3.6. Database admin

Kartris has a back end section dedicated to various database related tasks. To access this, go to 'Configuration > Database Admin'.

You may find that some tabs referred to below are not visible when you log in. In this case, the backend.expertmode config setting is probably off. This setting hides some back end features, even to those with 'config' user permissions. You can edit the config setting to turn on expert mode, which will show advanced tabs in the db admin section.

Expert mode also allows you to edit certain field details of config settings and language strings that are normally hidden.

3.6.1. Home screen

From here you can restart Kartris. This works by making a minor change to the web.config file and saving it – ASP.NET will restart a site when this file is changed. Therefore it only works if your site has write permissions to the root. If you need to restart Kartris and this does not work, you can manually change the web.config via FTP.

3.6.2. Clear data

This provides an easy way to clear data related to products, orders or sessions. For each type of deletion, the system knows which tables should be cleared.

Where possible, avoid clearing individual tables directly in the database unless you're absolutely sure you understand the consequences. There are some tables in Kartris (such as config settings and language strings) that should always have data, even in a new install that has no products or customer records.

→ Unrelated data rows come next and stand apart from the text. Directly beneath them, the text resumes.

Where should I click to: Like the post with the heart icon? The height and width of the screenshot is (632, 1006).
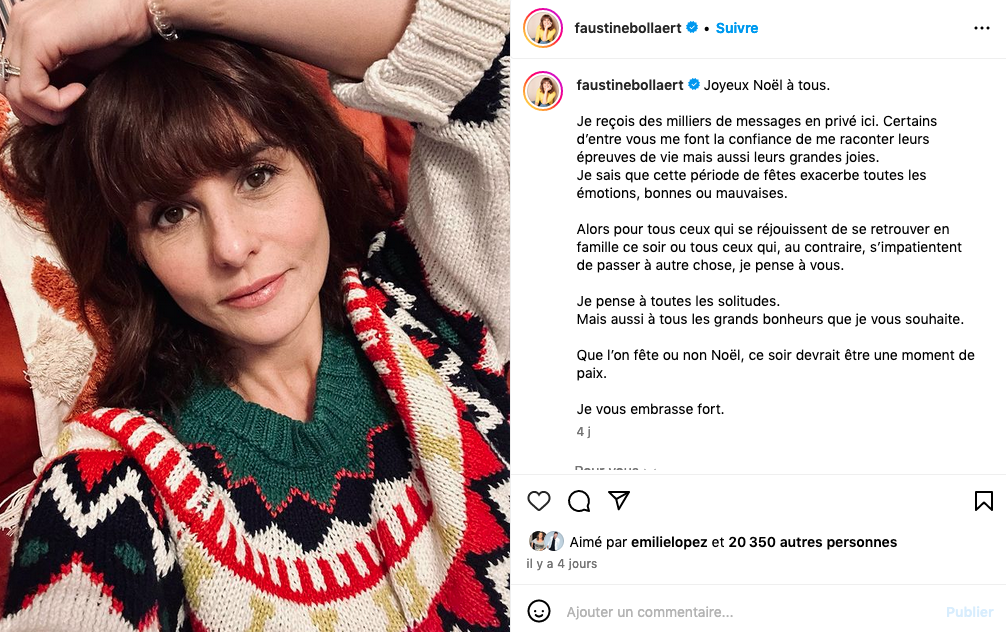[x=539, y=500]
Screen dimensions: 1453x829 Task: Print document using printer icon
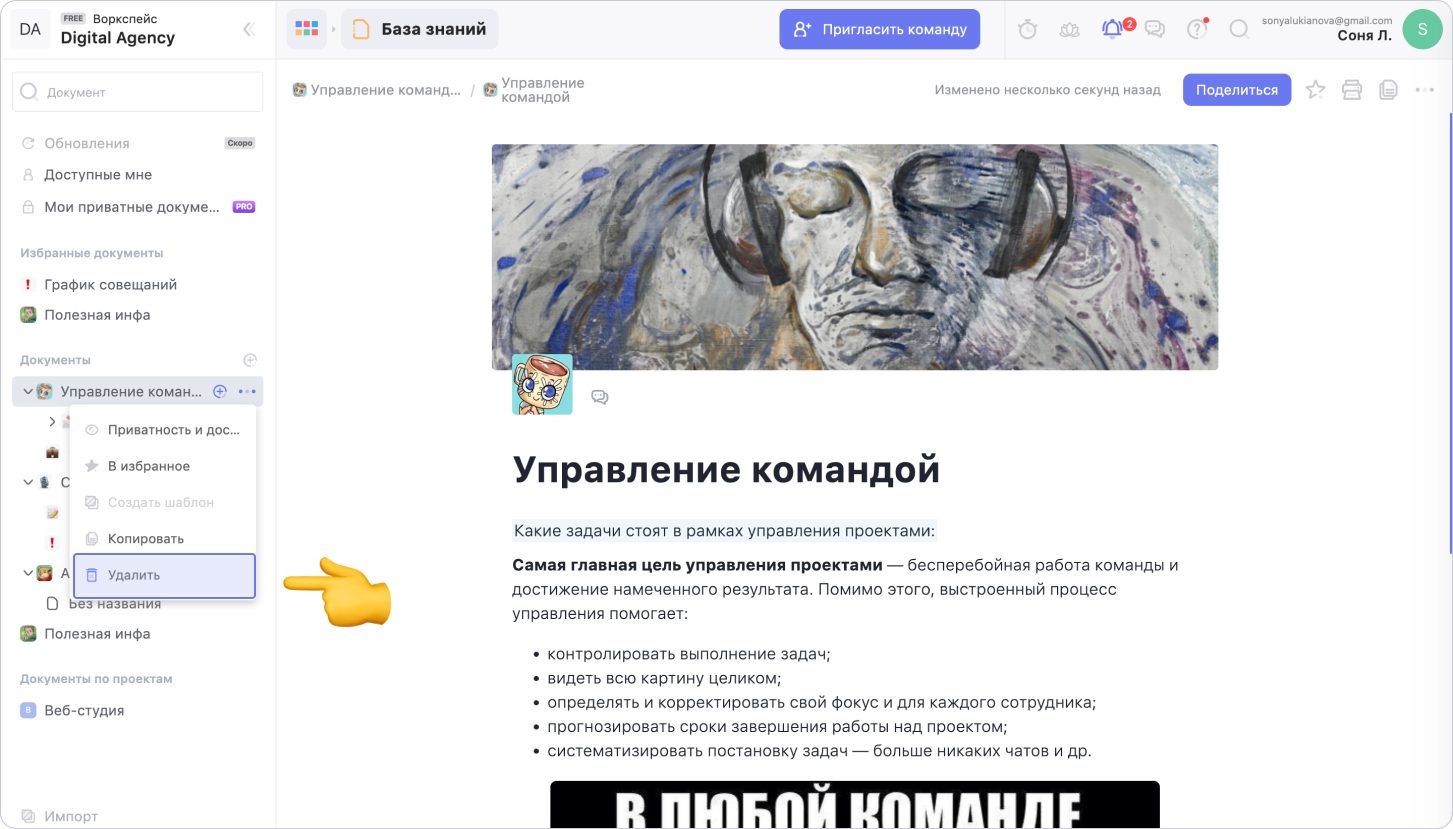click(1352, 90)
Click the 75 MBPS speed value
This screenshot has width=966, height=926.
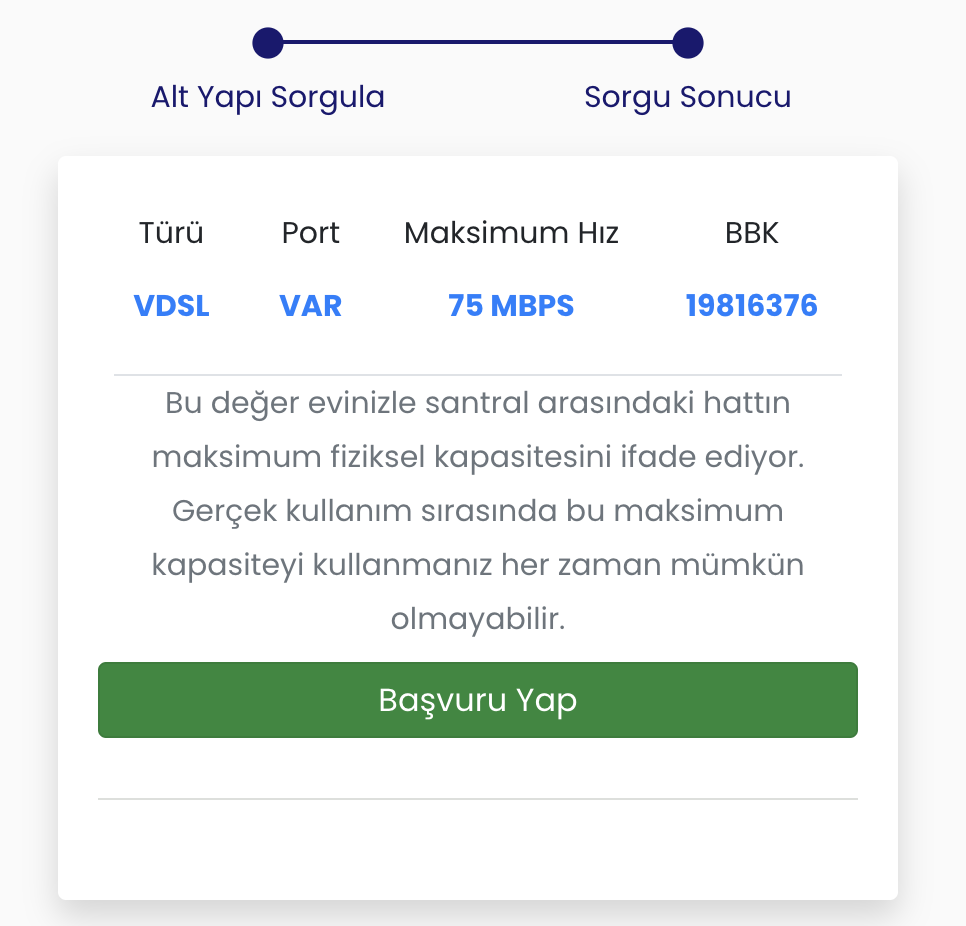click(511, 306)
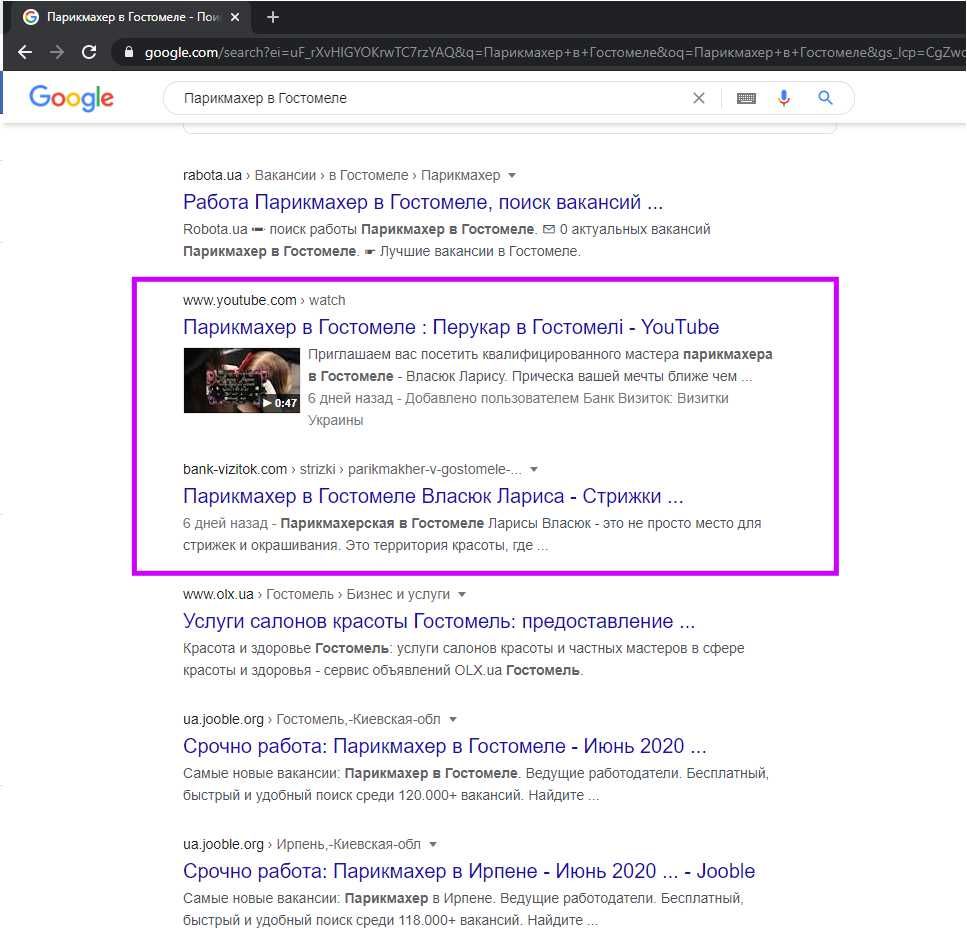This screenshot has height=941, width=967.
Task: Clear the search query with X icon
Action: [699, 98]
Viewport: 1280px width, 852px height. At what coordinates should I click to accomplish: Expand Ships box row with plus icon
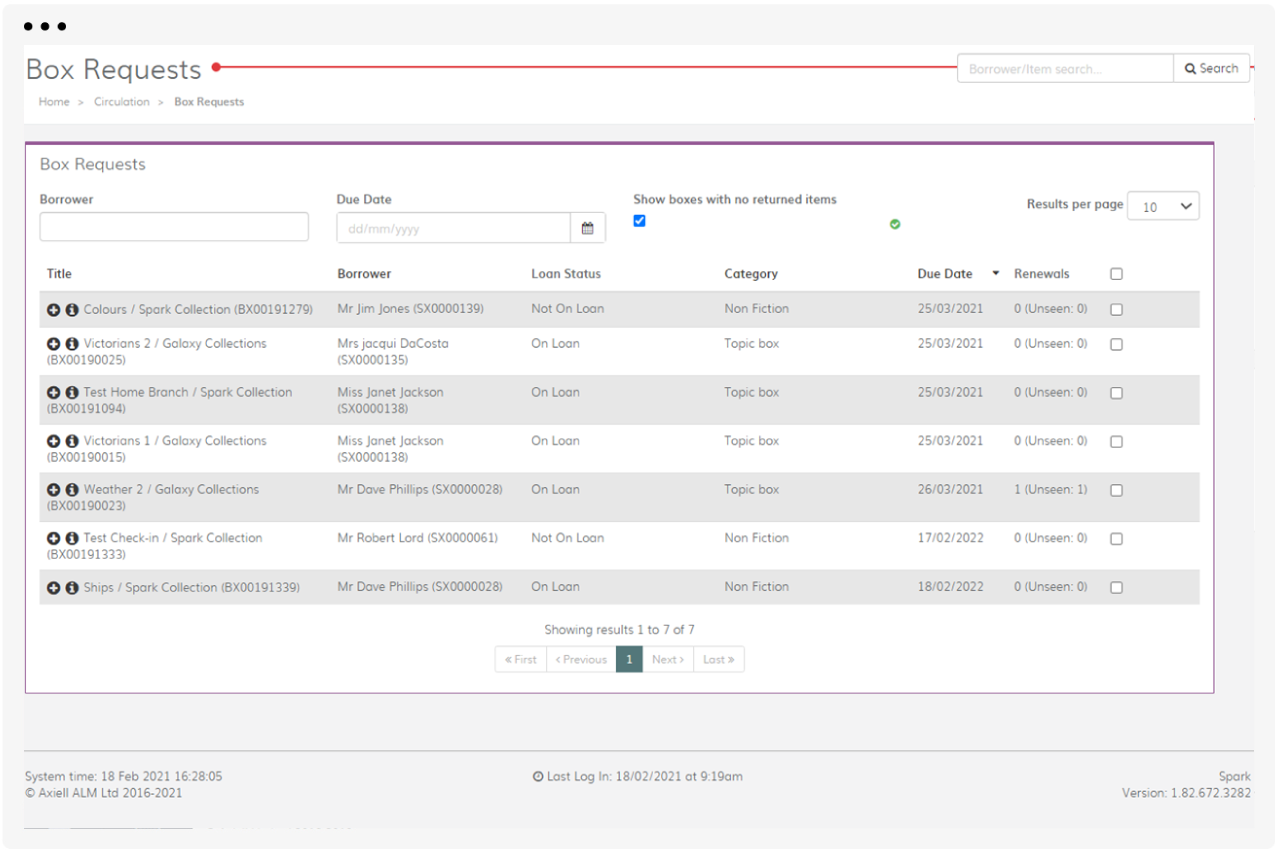click(x=54, y=588)
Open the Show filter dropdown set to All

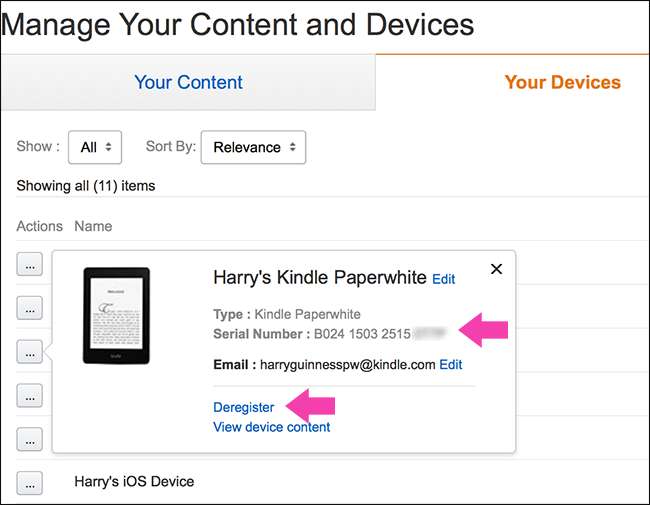(95, 147)
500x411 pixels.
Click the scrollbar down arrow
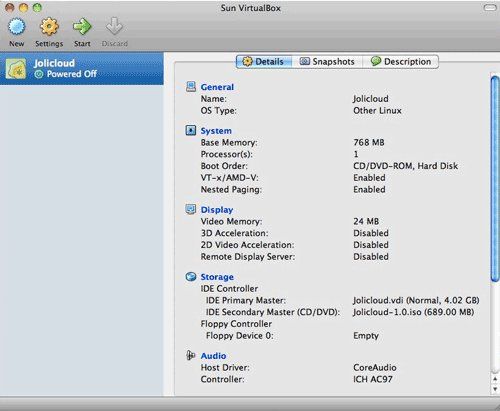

Deleting data from some tables without understanding the relationships can also leave orphan records behind. For example, version records always link to a parent product. If you delete all data from the products table only, you would end up with many orphan records from versions, language elements (the language specific content of products like descriptions and names), related products, etc.

3.6.3. Run query

This provides an easy way to run a query against the database. You can user SELECT, INSERT, DELETE or UPDATE queries.

SELECT queries will return results in a tabular format.

3.6.4. Data export

From time to time, you may need to export data from Kartris to a file. This might be anything from a customer list, order details, product inventory or statistical data for external analysis. Kartris provides both a built-in export for customers/orders, as well as a flexible export system that lets you write your own custom exports and save them within Kartris.
Above: The saved export controls

3.6.4.1. Orders export

You can specify a date range, the file name you wish to export as, the delimiter (marker) for each field and that indicates string values (non-numeric / text as opposed to numbers). You can optionally include the full order details field (text of the confirmation email to customer stored in the system) and incomplete orders (orders where the status checkbox 'complete' is not yet checked to indicate the order has been fully processed).

The file format is CSV - comma-separated values. This is a text format which spreadsheet programs such as MS Excel and Libre Office Calc can open. If you find data shows up in the spreadsheet with single quotes around values, try exporting again but select a double-quote as the 'string delimiter'.

3.6.4.2. Custom exports

Custom exports are saved reports that you can run to output specific data that you need. If you go to the 'Saved Exports' tab, you can see some pre-written custom exports that come as standard within Kartris - clicking on edit will allow you to see how these are constructed. An export requires the following information:

 

  • Export name (any name will do, it just lets you identify this export in a list)

  • Field delimiter (separator between different data values, normally a comma)

  • String delimiter (the marker around text / non-numeric values - experiment with a single or double-quote and open up the resulting file in your spreadsheet program such as Microsoft Excel - if you see the single or double-quote mark around data, then try using a different delimiter)

  • Database query
The database query is the key part of the export. This uses 'structured query language'  (SQL), which is a standard common language that is largely similar on different types of databases to specify which data is to be exported. A full explanation and grounding in writing SQL queries is beyond the scope of this manual, but there are plenty of books and web sites dedicated to the subject.

Microsoft Access and MS SQL Management Studio also include graphical tools to help you build queries.

Advanced users may also prefer to create stored procedures and then call these from the saved export - our standard 'Products data for data tool' export which is included in a default installation uses this method.

3.6.5. Tools

This gives an overview of your database, and lets you back it up. Note that this fires the backup facility within MS SQL server. It does not enable a remote backup. You should discuss with your hosting provider about the best way to obtain an off-server back up of your MS SQL database.

The page shows the root of the current web, which can help you format the correct path to create the backup file in the correct location within your web in order to let you download it with FTP.

Above: The database tools show you the physical location of the underlying database files, and where a backup will be created.

3.6.6. Full-text search (FTS)

MS SQL has a feature called 'full text search' that significantly improves the performance of text searches across data, especially on very large databases with many records. This feature of MS SQL is installed with the 'advanced services' version, and therefore may not be available on all installations. For this reason, we don't activate it as standard. On smaller sites, the performance different with and without FTS isn't significant. You will probably find it simpler not to use this feature.

But larger sites will get a huge benefit from this; especially when you have tens of thousands of items, or more.

Before attempting to activate this feature, check that your server supports it by expanding your database and looking for the 'full text catalogs' folder, as shown below.
If the feature is supported, clicking the link within the FTS tab in your Kartris back end will create the required stored procedures and activate the feature. Searches in both the front and back ends of Kartris will use FTS. For this reason, even stores with a relatively small number of products but with a large customer/order database may also decide to use FTS to improve performance of back end searches.